Ce n’est pas si fréquent
de trouver nourriture et poésie mêlées de façon réussie – de trouver une
écriture poétique qui sache chanter la simple joie de manger. Bien sûr, il y a
Rimbaud mettant les pieds sous la table « Au Cabaret Vert » :
indépassable. Plus inattendu pour moi, il y a eu aussi Hemingway dans cette
étonnante prose poétique qu’est A
Moveable Feast (Paris est une fête) :
le narrateur fait des repas très ordinaires, boit beaucoup, nous le dit avec
des phrases très simples, et miraculeusement quelque chose se passe. On salive,
on n’a jamais rien mangé d’aussi bon, on n’a jamais descendu de bouteilles avec
autant de plaisir.
Avec Ryoko Sekiguchi,
l’expérience est bien sûr très différente, mais le plaisir est comparable :
plaisir de lire le plaisir de manger. L’autrice évite avec grâce l’écueil du « livre
de cuisine » (tentation facile) ; sa réussite est de nous faire
éprouver à quel point manger est notre façon la plus intime d’entrer en contact
avec les mondes qui nous entourent, avec les êtres. Elle développe par la même occasion
toute une réflexion sur l’un des concepts centraux de la pensée japonaise, la
saison : plats de saison, poésie de saison, vie et mort de saison.

_ _ _ _

Consigne 1: Selon le texte sur la poésie et la nourriture, sur quel concept central de la pensée japonaise Ryoko Sekiguchi développe-t-elle une réflexion ?
Consigne 2: Reproduisez à l'identique le passage du texte sur la poésie et la nourriture situé entre « Ce n’est pas » et « autant de plaisir. », ces deux bornes comprises.
Consigne 3: Rédigez la suite du texte sur la poésie et la nourriture, en partant de sa dernière phrase.
Les lignes ci-après proviennent d'une source distincte.

Données fournies:
_ _ _ _

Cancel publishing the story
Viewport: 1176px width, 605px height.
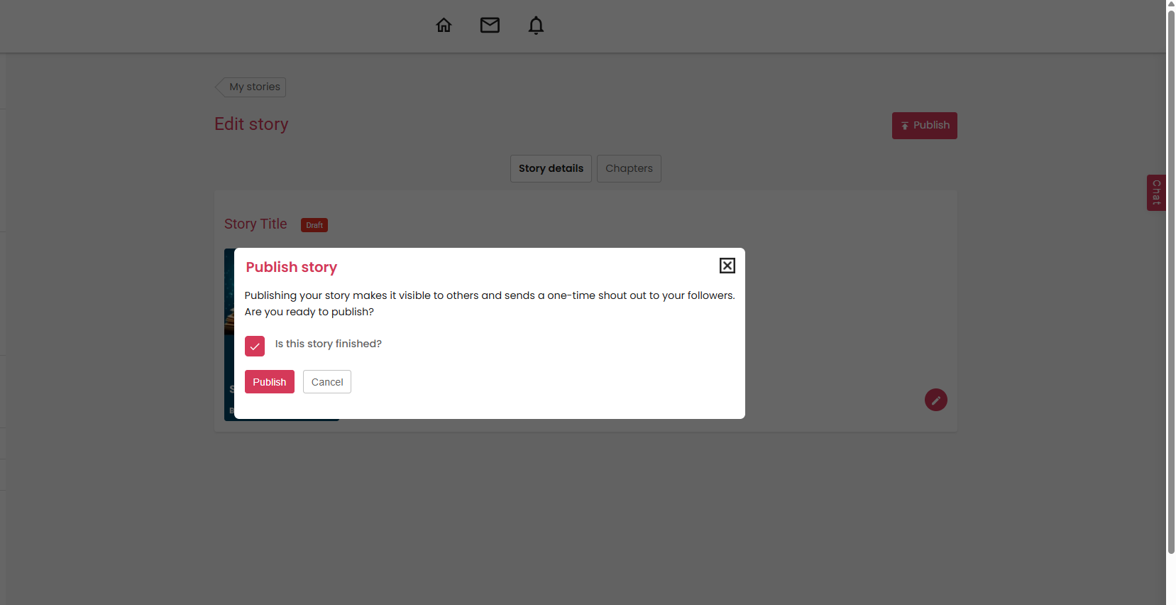point(326,382)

_ _ _ _

Réponse 1: La saison.

Réponse 2:
Ce n’est pas si fréquent
de trouver nourriture et poésie mêlées de façon réussie – de trouver une
écriture poétique qui sache chanter la simple joie de manger. Bien sûr, il y a
Rimbaud mettant les pieds sous la table « Au Cabaret Vert » :
indépassable. Plus inattendu pour moi, il y a eu aussi Hemingway dans cette
étonnante prose poétique qu’est A
Moveable Feast (Paris est une fête) :
le narrateur fait des repas très ordinaires, boit beaucoup, nous le dit avec
des phrases très simples, et miraculeusement quelque chose se passe. On salive,
on n’a jamais rien mangé d’aussi bon, on n’a jamais descendu de bouteilles avec
autant de plaisir.

Réponse 3:
« Nagori évoque à la fois une nostalgie de
notre part, pour une chose qui nous quitte ou que nous quittons, et la notion
de quelque chose qui décale légèrement la saison, comme si cette chose même
(par exemple des fleurs, la neige) ne quittait qu'à regret ce monde, et la
saison qui est la sienne. C'est à la fois la chose et la personne qui la
contemple qui sont dans le regret du départ.
L’étymologie du mot se
rapporte à nami-nokori, “reste des
vagues”, qui désigne l’empreinte laissée par les vagues après qu’elles se sont
retirées de la plage. Cela comprend à la fois la trace des vagues, ces sillons
immatériels dessinés par les vagues sur le sable, et les algues, coquillages, morceaux
de bois et galets abandonnés sur leur passage. Il n’y a ni raison ni logique à
cette accumulation en dépôt, mais une fois qu’elle est là, elle s’y établit
pour un temps, éphémère. »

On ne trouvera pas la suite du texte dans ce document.